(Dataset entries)
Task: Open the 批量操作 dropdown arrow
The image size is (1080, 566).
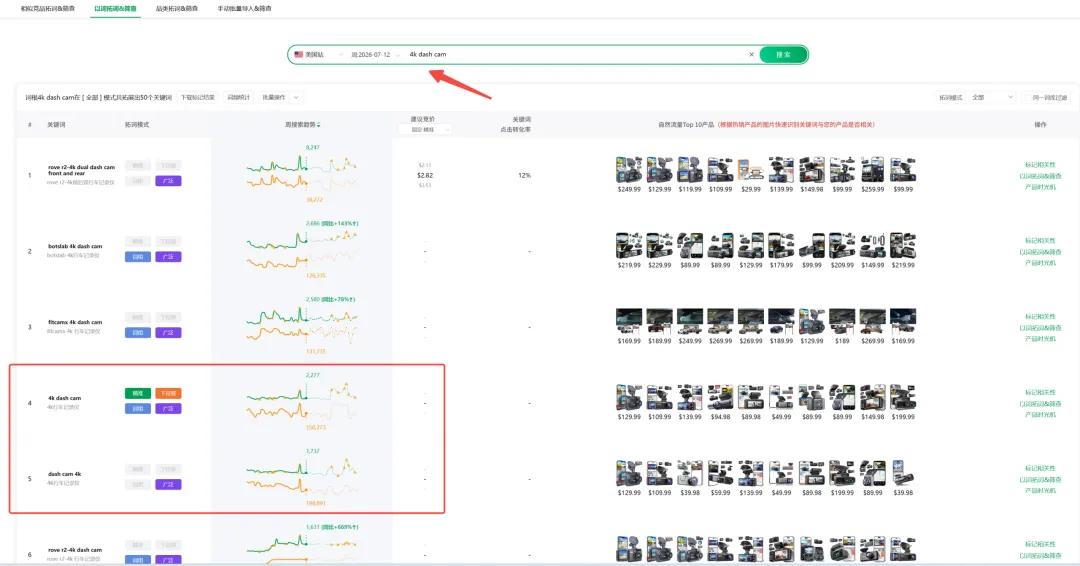Action: [x=295, y=98]
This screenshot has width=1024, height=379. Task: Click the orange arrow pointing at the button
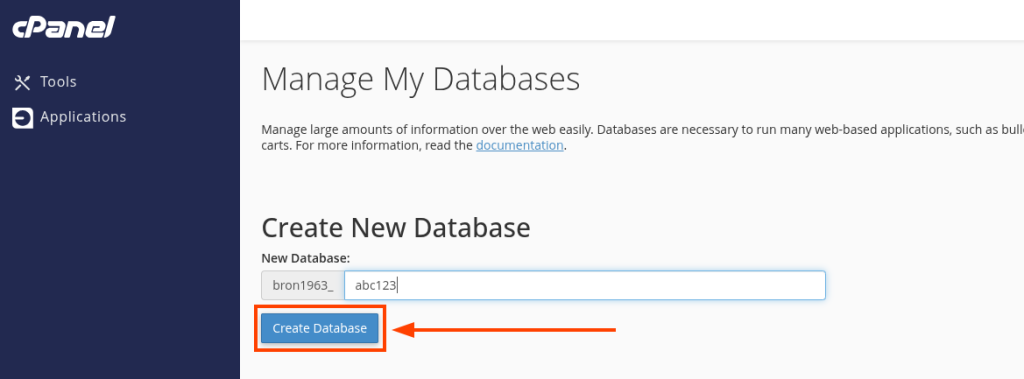tap(505, 329)
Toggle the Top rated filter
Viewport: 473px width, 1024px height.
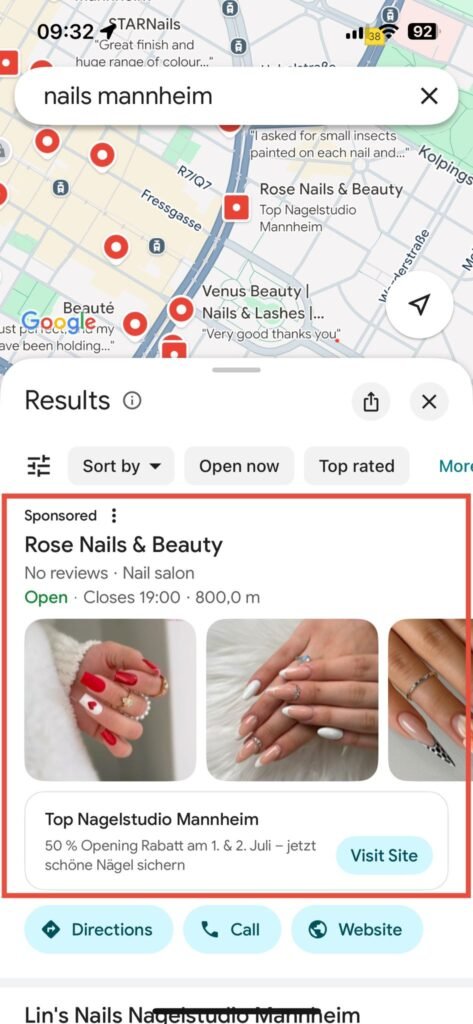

> WORK REQUIRED
Please output an exact repetition of the lines from the line containing "Toggle the Top rated filter" to the end of the records, both included, with no pictures and no additional text.

> EXERCISE RESPONSE
Toggle the Top rated filter
Viewport: 473px width, 1024px height.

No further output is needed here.